Once you find the line with "This screenshot has width=816, height=541.", transcribe it and all the lines that follow to the end of the data, exactly as written; skip any pictures.

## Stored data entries
.....

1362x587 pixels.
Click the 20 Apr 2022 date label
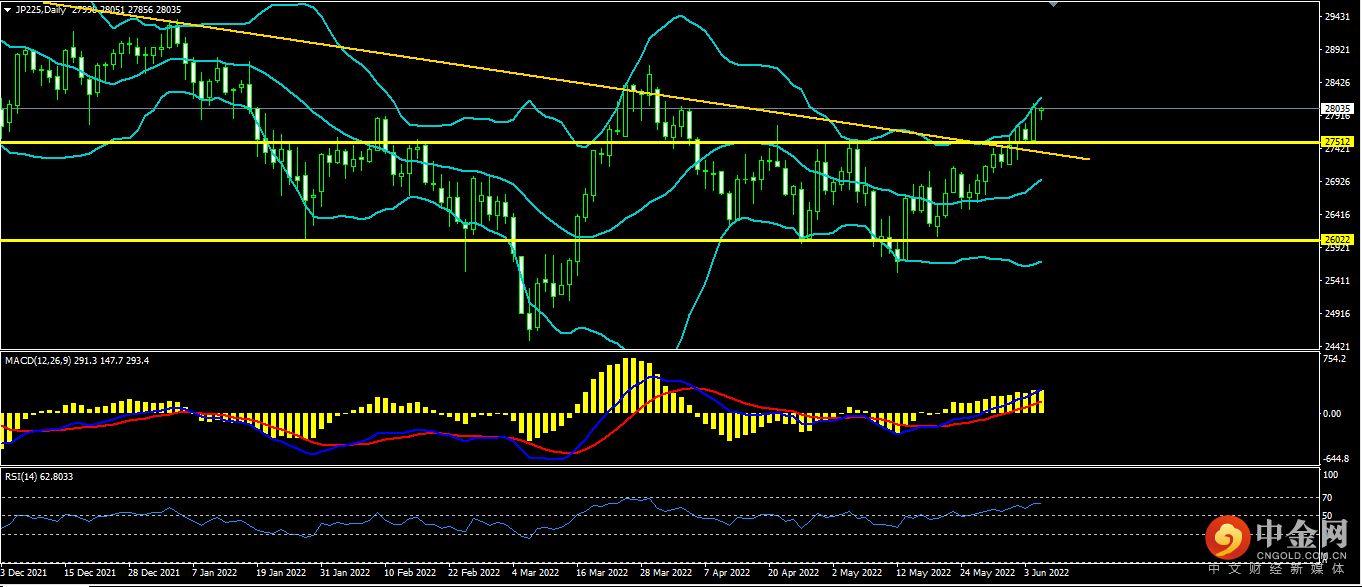791,574
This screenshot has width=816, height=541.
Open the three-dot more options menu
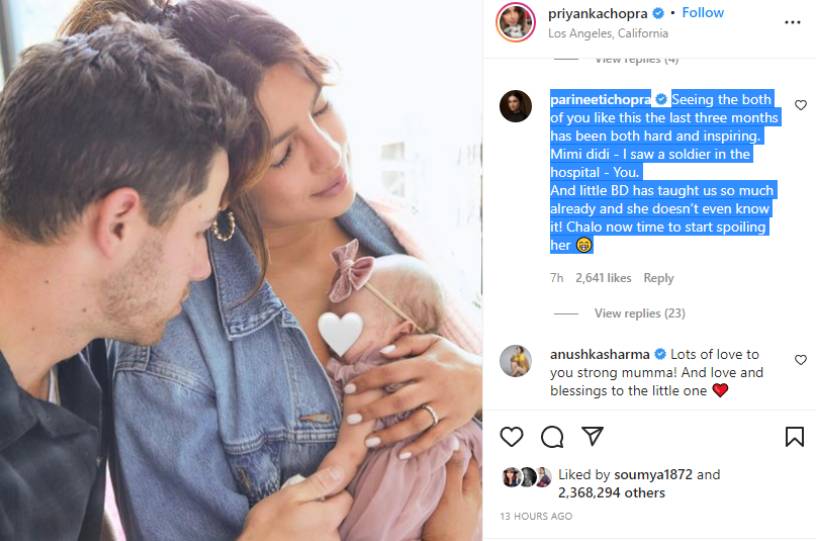click(792, 22)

.....

## Solved exercise
This screenshot has width=816, height=541.
Open the three-dot more options menu
click(792, 22)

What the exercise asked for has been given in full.